A Shot in the Arm - Jason Burke on Health and Life Sciences

Back in November, I blogged briefly about protocols in summarizing a presentation I delivered at Medidata's User Conference.  This week, Medidata's Glen de Vries returned the favor by kicking off SAS' annual SAS Drug Development User Connection meeting.  For those customers that attended, thank you (and Glen) for making it such a wonderful event.  The SAS team was extremely pleased with all of the great conversations, and I never cease to me amazed at the wonderfully creative things our customers do with software.  As before, Glen's talk reaffirmed our shared interest in seeing the progression of machine-readable representations of research protocols. 

If you don’t already know, there are at least 2 distinct meanings of a protocol in the health and life sciences ecosystem. In the world of drug development, a protocol is a specification for a research study design – it basically defines an experiment. In the world of clinical care, a clinical protocol is a recommended and prescribed course of treatment for a given disease state or condition. If you have a patient enter an oncology ward with skin cancer, a clinical protocol lays out how the regimen of care should be administered.

Though at first glance these two definitions appear quite dissimilar, when you look a little deeper, you’ll notice something interesting: the concepts behind protocols are actually quite similar. In fact, both markets are trying to improve their protocols with very similar objectives. The following table highlights some of the different concepts behind protocols in drug development and patient care, and how they map across the two market segments.

If you follow the evolution of each market’s protocol to its logical extreme, they could actually mean the same thing. Consider for a moment an adaptive drug trial. Let’s assume that the research protocol is designed in such a way as to incorporate incoming clinical observations to iteratively improve the efficacy of the study – a practice that offers both ethical and research benefits. If we kept that study running for a long time – say, 5 years – wouldn’t the current view of how to make the treatment outcome successful be an ideal basis for a clinical protocol?

If this were a new drug, this research protocol would offer the best insight available into how to drive the best patient outcomes. An argument can be made that ideally there should not be a distinction between a research protocol and a clinical protocol. An investigation into the safety and efficacy of a drug treatment would be an ongoing lifecycle-long process of aggregating data from around the world related to patient exposure and experiences with the treatment; continuously offering the best guidance available on outcomes while gathering additional information in real time to iteratively improve future treatments. It could even be said that the best research protocol design is actually a clinical protocol specification that accounts for the continuous improvement of clinical endpoints.

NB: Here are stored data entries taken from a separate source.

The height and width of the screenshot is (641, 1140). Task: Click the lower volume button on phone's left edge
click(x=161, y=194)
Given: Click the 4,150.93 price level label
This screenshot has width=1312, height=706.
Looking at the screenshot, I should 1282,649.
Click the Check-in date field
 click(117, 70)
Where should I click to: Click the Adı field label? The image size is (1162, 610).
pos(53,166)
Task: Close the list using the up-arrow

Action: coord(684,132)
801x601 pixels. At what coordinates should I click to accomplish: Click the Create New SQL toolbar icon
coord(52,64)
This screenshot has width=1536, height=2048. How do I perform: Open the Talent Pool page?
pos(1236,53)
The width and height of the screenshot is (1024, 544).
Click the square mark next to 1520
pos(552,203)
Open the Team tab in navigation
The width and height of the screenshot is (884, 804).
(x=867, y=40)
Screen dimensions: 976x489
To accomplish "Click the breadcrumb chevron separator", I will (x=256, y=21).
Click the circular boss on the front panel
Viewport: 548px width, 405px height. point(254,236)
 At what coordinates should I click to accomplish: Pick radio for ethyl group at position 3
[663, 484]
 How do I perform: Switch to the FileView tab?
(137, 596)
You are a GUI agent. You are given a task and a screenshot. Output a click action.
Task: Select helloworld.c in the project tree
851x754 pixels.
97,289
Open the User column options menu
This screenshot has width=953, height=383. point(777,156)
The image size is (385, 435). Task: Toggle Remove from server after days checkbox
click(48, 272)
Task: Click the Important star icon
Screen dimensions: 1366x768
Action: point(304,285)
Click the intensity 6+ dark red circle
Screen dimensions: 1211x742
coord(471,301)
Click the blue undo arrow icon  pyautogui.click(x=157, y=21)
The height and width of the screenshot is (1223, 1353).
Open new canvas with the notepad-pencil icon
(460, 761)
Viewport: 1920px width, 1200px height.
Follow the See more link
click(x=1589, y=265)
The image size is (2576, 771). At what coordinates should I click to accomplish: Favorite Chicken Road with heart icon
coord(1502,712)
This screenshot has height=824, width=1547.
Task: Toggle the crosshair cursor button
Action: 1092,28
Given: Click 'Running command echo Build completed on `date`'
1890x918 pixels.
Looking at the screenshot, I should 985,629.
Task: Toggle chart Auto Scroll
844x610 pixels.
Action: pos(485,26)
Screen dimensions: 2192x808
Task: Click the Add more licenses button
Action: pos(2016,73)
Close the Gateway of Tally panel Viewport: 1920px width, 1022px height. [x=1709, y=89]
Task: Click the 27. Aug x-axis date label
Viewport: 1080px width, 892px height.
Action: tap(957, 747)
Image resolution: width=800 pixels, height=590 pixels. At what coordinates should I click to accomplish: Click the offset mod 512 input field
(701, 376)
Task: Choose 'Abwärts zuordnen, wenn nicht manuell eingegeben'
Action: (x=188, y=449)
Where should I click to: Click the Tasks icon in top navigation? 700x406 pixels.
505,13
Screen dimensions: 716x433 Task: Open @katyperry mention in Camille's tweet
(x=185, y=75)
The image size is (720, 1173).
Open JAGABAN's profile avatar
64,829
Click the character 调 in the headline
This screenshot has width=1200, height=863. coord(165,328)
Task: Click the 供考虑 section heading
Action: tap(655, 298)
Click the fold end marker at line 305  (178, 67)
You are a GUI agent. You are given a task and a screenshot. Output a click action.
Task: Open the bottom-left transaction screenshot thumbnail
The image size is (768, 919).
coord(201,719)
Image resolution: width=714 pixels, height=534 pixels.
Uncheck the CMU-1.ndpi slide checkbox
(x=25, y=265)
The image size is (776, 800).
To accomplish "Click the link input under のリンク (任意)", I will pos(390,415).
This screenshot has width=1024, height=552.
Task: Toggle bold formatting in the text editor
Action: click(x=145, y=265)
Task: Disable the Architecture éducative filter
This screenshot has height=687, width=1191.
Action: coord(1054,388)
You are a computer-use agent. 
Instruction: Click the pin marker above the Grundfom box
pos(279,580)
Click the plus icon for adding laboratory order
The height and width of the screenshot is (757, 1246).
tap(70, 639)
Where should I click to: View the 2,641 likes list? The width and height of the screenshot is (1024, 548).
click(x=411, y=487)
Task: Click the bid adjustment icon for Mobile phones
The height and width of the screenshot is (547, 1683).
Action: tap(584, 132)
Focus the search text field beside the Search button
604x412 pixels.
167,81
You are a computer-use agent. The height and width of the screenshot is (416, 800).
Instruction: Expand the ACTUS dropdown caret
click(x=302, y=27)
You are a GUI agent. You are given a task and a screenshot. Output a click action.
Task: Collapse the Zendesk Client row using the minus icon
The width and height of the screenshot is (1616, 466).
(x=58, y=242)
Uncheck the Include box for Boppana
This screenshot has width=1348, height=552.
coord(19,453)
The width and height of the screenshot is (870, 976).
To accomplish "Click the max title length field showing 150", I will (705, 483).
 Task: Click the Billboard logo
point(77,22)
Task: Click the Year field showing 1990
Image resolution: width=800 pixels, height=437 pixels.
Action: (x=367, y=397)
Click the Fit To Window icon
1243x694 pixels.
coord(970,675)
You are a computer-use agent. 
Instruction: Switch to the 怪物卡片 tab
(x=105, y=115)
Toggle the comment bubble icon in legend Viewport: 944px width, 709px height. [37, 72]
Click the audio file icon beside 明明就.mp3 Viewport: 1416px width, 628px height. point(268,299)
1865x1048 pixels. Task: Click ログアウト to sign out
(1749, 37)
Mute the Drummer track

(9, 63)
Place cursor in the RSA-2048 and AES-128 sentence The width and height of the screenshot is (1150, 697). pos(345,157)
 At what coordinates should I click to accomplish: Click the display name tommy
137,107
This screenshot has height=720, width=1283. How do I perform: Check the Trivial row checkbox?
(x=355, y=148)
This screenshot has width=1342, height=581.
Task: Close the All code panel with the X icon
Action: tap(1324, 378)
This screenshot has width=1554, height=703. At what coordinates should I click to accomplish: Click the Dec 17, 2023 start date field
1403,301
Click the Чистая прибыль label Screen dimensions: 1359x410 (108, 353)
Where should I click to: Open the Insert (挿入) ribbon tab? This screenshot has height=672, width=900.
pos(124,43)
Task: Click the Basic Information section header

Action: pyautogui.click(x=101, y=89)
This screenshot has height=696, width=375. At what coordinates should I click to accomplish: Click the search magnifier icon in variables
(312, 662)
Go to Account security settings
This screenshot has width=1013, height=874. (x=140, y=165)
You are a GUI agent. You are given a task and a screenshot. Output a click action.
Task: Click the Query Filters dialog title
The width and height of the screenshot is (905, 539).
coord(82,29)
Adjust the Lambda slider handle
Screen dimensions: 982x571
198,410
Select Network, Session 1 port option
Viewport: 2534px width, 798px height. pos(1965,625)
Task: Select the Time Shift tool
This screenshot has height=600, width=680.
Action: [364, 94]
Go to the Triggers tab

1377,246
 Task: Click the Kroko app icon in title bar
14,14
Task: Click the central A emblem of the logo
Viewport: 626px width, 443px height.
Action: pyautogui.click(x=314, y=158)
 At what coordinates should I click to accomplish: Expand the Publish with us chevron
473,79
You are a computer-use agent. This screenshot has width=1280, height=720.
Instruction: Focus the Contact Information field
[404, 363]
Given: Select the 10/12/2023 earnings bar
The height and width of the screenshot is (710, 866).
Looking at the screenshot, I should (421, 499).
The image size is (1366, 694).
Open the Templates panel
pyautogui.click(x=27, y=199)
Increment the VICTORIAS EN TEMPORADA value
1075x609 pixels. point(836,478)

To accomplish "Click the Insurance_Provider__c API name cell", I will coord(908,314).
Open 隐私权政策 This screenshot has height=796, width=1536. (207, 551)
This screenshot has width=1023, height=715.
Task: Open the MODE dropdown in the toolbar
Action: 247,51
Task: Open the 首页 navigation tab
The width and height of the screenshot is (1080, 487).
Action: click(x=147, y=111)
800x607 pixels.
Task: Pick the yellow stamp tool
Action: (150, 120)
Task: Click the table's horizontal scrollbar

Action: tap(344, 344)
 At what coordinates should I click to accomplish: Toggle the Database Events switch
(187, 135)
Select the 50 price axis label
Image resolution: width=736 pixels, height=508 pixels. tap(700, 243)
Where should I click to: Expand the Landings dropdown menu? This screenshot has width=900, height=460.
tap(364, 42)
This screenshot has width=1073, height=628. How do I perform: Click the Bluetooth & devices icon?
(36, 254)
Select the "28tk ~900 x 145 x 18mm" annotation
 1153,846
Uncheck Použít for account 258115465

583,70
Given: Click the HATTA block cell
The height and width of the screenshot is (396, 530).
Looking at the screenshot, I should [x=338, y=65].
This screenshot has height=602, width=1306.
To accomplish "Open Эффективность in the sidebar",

Some might argue that this is in effect what happens today, with researchers collaborating with medical thought leaders regarding research design, and medical practitioners sharing outcomes and experiences in standardizing clinical protocols. But I would counter that the way it happens today is not like what I am describing, and here is why:

1. Because of their current focus on drug safety and efficacy, research protocols today do not usually give equal time to investigating the factors influencing outcomes other than the drug itself. We have seen a gradual change in phase 3-4 trials in this direction, but more priority and attention is still needed.
    
2. Today, there are multiple levels of abstraction between what is uncovered in clinical trials, and what is actually put into medical practice.  I'm describing a process that removes that abstraction, providing more direct access to real-world experiences.  This distinction leads to...
   
   
3. The process I'm describing does two things not commonly done today: it places complete transparency between researchers and real-world medicine, and it creates a shared ownership of long-term health outcomes with both researchers and practitioners.
   
   
4. Clinical protocols are not modified based on strong analytical models per se – they are modified based on human experience. And whereas I am a strong advocate for the role of human experience in the practice of medicine, I am also a strong advocate of using real data to overcome limitations in the human understanding of biological processes.
   
   
5. There is a considerable time lag – years or more – between the generation of research outcomes and the incorporation of that information into clinical protocols. If analytics were an “in stream” activity – providing real-time insight into the performance of treatments across diverse population factors – patients could benefit more quickly from what is actually known about a treatment.  Note that I am not talking about clinical guideline rules engines increasingly found around EMRs -- I'm talking about predictive modeling and multivariate analysis.

Of course, I'm glossing over all of the things that actually make research and clinical protocols unique.  But my question is do those differences mandate that, in the world of electronic patient information and real-time communication, those two protocols must be separate?  Or could we combine them into something more useful for researchers, physicians, and patients?  What do you think?